**Instructions for the task**
Change "pink" to "orange" in the material, from the line with "Click the pink Logout button" up to and including the last line, keeping everything else the same and leaving out the pictures.

━━━━━ Available records

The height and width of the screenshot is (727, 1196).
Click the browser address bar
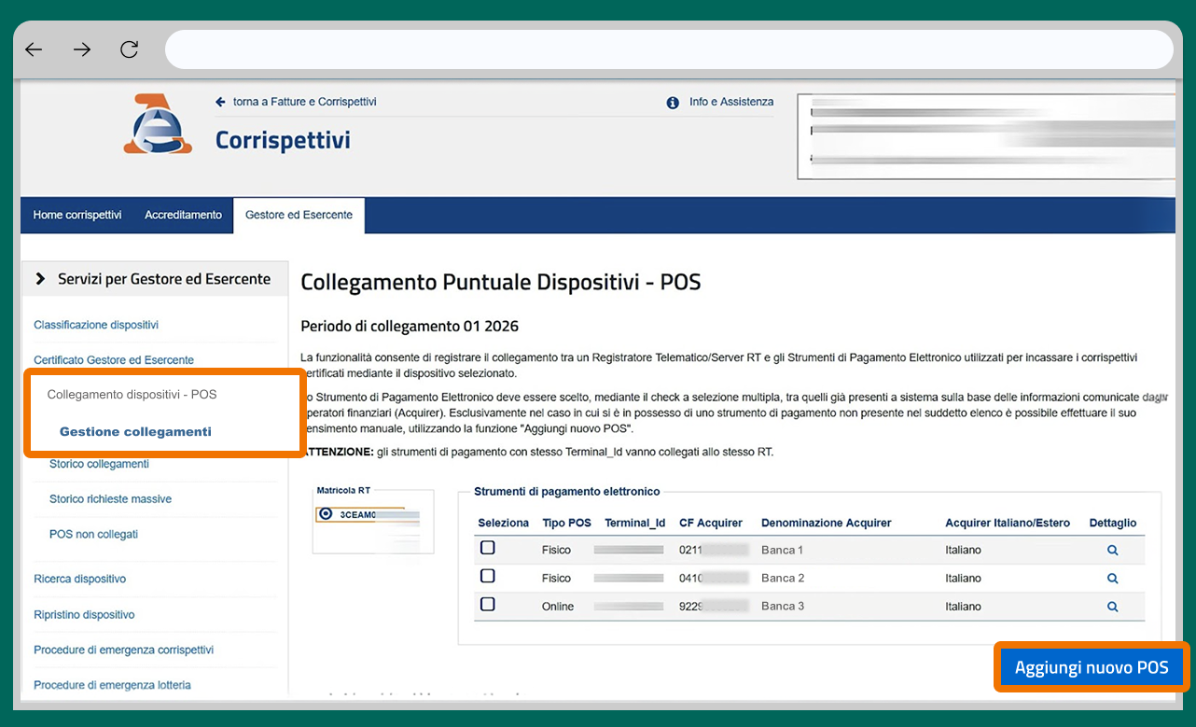pyautogui.click(x=668, y=49)
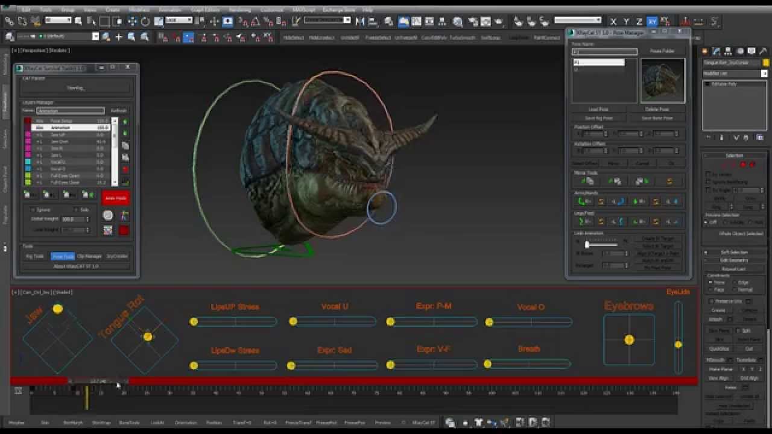Click the red Anim Mode button
772x434 pixels.
(x=115, y=198)
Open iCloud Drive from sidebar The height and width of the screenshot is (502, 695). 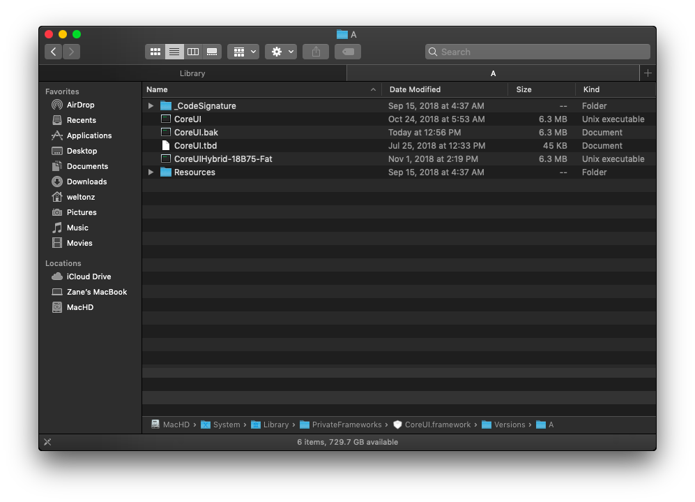click(89, 276)
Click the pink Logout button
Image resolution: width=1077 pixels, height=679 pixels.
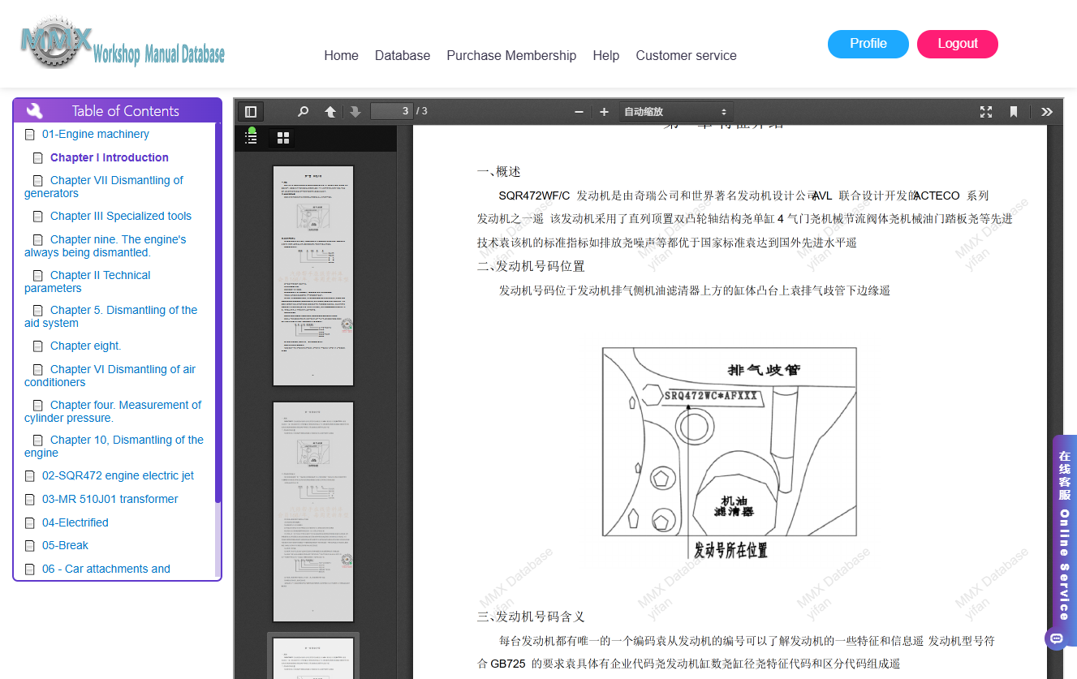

━━━━━━━━━━

**Final result**
Click the orange Logout button
Image resolution: width=1077 pixels, height=679 pixels.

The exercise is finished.